Donc, la technocratie est aux commandes. Je poursuis mon exercice de prospective. Comme le montre les
travaux de John Kenneth Galbraith tout semble parfaitement organisé : « affluent
society », appelle-t-il la société de son époque. Il n’y a que des esprits
chagrins qui peuvent se plaindre. La suite de notre histoire, c’est 70 ans de
rodéo. Non seulement la technocratie tient en selle, mais elle se métamorphose.
Elle change pour ne pas changer.
Grand oral de l'ENA
« Deadwood rodeo 1 » par Gary Chancey — [1]. Sous licence Domaine public via Wikimedia Commons.
Premier symptôme curieux : le « phénomène
bureaucratique » dont parle Michel Crozier et quelques autres théoriciens
d’après guerre. Une bureaucratie énorme, soviétique, se développe. Le modèle
technocratique, c’est le haut qui commande, et le bas qui exécute. C’est le
Taylorisme et « l’organisation machine » selon la formule de March et
Simon. Et ce à tous les niveaux : de l’OS au médecin, ils appliquent tous
des procédures. Le phénomène n’ira qu’en accélérant.

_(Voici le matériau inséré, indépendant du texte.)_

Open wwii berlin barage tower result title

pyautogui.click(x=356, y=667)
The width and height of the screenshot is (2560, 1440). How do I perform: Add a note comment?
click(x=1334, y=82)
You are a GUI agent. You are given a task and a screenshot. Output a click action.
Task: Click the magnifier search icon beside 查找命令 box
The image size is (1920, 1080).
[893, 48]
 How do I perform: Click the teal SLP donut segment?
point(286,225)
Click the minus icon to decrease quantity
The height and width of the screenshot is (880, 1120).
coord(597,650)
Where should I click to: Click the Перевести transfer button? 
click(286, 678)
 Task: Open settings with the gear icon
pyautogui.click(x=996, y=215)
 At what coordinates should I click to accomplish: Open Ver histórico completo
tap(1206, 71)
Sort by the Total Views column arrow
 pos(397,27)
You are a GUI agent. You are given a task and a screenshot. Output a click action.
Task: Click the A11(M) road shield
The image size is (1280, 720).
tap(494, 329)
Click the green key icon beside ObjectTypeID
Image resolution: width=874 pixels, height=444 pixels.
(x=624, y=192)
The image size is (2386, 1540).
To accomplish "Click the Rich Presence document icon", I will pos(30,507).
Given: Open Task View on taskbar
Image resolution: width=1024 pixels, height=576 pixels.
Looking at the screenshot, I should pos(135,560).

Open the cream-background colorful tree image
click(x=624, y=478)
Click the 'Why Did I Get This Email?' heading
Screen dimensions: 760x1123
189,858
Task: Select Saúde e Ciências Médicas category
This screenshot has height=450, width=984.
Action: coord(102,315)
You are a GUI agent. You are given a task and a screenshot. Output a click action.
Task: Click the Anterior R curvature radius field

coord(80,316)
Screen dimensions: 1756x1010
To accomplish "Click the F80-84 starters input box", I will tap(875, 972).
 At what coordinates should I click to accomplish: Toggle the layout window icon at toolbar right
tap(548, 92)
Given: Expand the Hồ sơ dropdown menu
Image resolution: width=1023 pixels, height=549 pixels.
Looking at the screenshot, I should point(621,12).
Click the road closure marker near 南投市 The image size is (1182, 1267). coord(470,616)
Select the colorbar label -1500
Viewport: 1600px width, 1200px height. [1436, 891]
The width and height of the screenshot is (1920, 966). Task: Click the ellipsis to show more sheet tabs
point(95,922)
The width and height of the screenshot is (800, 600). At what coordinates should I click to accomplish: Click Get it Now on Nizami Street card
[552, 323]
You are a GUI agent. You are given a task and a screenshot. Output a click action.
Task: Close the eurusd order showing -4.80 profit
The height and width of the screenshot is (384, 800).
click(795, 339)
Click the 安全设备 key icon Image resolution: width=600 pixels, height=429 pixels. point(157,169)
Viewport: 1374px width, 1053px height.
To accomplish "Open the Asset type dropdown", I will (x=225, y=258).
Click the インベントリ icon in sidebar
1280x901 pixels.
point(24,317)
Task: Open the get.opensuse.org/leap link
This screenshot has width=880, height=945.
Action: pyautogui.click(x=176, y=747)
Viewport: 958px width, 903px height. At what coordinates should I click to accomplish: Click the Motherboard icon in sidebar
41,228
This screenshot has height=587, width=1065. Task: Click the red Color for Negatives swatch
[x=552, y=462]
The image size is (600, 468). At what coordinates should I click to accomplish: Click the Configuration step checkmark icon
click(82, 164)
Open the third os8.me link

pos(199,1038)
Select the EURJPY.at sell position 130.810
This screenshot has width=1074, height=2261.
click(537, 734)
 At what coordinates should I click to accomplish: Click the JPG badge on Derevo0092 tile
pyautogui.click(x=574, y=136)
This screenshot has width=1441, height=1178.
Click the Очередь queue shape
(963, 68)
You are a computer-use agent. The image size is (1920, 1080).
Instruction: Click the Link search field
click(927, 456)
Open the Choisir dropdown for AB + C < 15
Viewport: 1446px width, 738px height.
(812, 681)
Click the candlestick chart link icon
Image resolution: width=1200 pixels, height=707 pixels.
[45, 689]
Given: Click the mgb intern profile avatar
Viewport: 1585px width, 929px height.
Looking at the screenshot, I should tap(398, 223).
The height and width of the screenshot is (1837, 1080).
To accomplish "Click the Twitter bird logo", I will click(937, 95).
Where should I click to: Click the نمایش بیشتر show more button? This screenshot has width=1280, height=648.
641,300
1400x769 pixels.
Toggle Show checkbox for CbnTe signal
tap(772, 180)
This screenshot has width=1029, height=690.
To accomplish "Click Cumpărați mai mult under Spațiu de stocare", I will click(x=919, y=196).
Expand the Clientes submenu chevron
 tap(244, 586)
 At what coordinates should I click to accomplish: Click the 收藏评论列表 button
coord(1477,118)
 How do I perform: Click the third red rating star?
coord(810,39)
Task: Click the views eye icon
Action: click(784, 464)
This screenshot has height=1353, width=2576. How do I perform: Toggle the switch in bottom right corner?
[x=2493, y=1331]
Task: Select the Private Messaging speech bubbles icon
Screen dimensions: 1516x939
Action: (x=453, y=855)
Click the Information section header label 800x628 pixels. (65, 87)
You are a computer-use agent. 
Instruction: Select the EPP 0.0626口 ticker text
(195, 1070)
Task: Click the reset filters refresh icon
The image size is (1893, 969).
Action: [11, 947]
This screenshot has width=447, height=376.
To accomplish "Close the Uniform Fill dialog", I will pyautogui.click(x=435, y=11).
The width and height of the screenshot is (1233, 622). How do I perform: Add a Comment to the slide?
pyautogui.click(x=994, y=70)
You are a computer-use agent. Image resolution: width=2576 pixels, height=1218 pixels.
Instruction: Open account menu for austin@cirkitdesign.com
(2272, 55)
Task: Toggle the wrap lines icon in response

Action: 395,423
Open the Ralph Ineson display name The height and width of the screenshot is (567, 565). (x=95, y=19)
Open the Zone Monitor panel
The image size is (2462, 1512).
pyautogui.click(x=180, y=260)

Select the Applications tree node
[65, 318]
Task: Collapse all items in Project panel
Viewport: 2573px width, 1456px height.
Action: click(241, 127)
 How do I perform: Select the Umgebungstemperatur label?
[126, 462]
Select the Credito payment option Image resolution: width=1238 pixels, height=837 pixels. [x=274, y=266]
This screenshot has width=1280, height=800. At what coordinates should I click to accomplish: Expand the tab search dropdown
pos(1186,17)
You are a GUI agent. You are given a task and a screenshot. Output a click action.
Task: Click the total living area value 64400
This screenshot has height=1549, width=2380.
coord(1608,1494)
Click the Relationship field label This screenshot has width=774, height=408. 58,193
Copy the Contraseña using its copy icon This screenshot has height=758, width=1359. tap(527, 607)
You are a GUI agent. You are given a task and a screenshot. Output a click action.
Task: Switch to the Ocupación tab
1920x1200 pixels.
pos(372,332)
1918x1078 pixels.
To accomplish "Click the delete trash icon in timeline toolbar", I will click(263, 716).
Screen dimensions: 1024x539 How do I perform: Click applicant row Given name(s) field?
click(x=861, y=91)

Puis 68. Révolte nihiliste. Pour mettre du piment dans son
ennui ? Conséquence inattendue. Les théories gauchistes qui veulent
libérer l’individu, suscitent un tel chaos dans l’enseignement, qu’elles
provoquent une réaction technocratique. Dorénavant les « bonnes
écoles » se méfient de la liberté et n’ont plus d’autre ambition que le
diplôme, l’assurance d’une place dans la technostructure. Elles fabriquent des
bourrins. C’est aussi, en réaction, le coup d’envoi néoconservateur. Les
possédants se sentent attaqués.
72. Les limites à la croissance. Notre modèle de
développement, par croissance matérielle, n’est pas soutenable. Il consomme
plus qu’il ne produit.
Puis il y a les crises des années 70. Les USA accusent la
bureaucratie. L’Etat doit s’alléger. L’Europe privatise ses services publics. Elle
découvre alors qu’elle a des monopoles. Zut. La grande entreprise doit devenir
entrepreneuriale, lit-on dans tous les journaux de management. Mais,
puisqu’elle est dirigée par des technocrates, elle se transforme
technocratiquement : reengineering (l’entreprise pilotée par ordinateur),
Lean (l’entreprise se vide de sa substance créative).
Années 80, la technocratie absorbe les thèses libérales. Le dirigeant,
l’énarque en premier, s’auto proclame « entrepreneur » et gagne
beaucoup d’argent. Il utilise « les mécanismes du marché » pour
mettre ses équipes et ses sous-traitants, à qui il donne de plus en plus de son
métier, « en concurrence parfaite ». Cela fait baisser leurs prix. Ce
qu’il appelle « créer de la valeur ». Et plus besoin de faire de
recherche, le marché crée l’innovation dit la théorie néolibérale. Mais, pour maintenir ces
conditions de « marché », il a besoin de toujours plus de
technocratie. Couches de management, juristes, acheteurs, contrôleurs de
gestion, qualiticiens, progiciels de gestion, consultants… La grande entreprise
n’est plus qu’un mécanisme de contrôle.
En 89, le mur de Berlin tombe. Bouffée d’air. Par le biais
des supply chains, la technocratie occidentale exploite la main d’œuvre à coût
nul et sans droits de l’homme de l’Est. En échange, elle transfère le
savoir-faire occidental.
2007, nouvelle crise. On espère la « destruction
créatrice ». Google va terrasser le mastodonte technocratique. Et même s’il
ne fait que l'abattre sans les remplacer, ce sera un bien. Car, après le feu,
il faudra bien que ça reparte de la racine. Mais, une nouvelle fois, la technocratie y voit un espoir : la
transformation numérique va la rendre, par miracle, créative, et réduire sa propre technostructure.
Où en est-elle aujourd’hui ? Elle est devenue une
oligarchie. De service public institué pour distribuer les fruits de la
croissance, elle fait donner à plein son pouvoir de nuisance monopolistique. Elle
vide la société de sa substance. D’où déflation.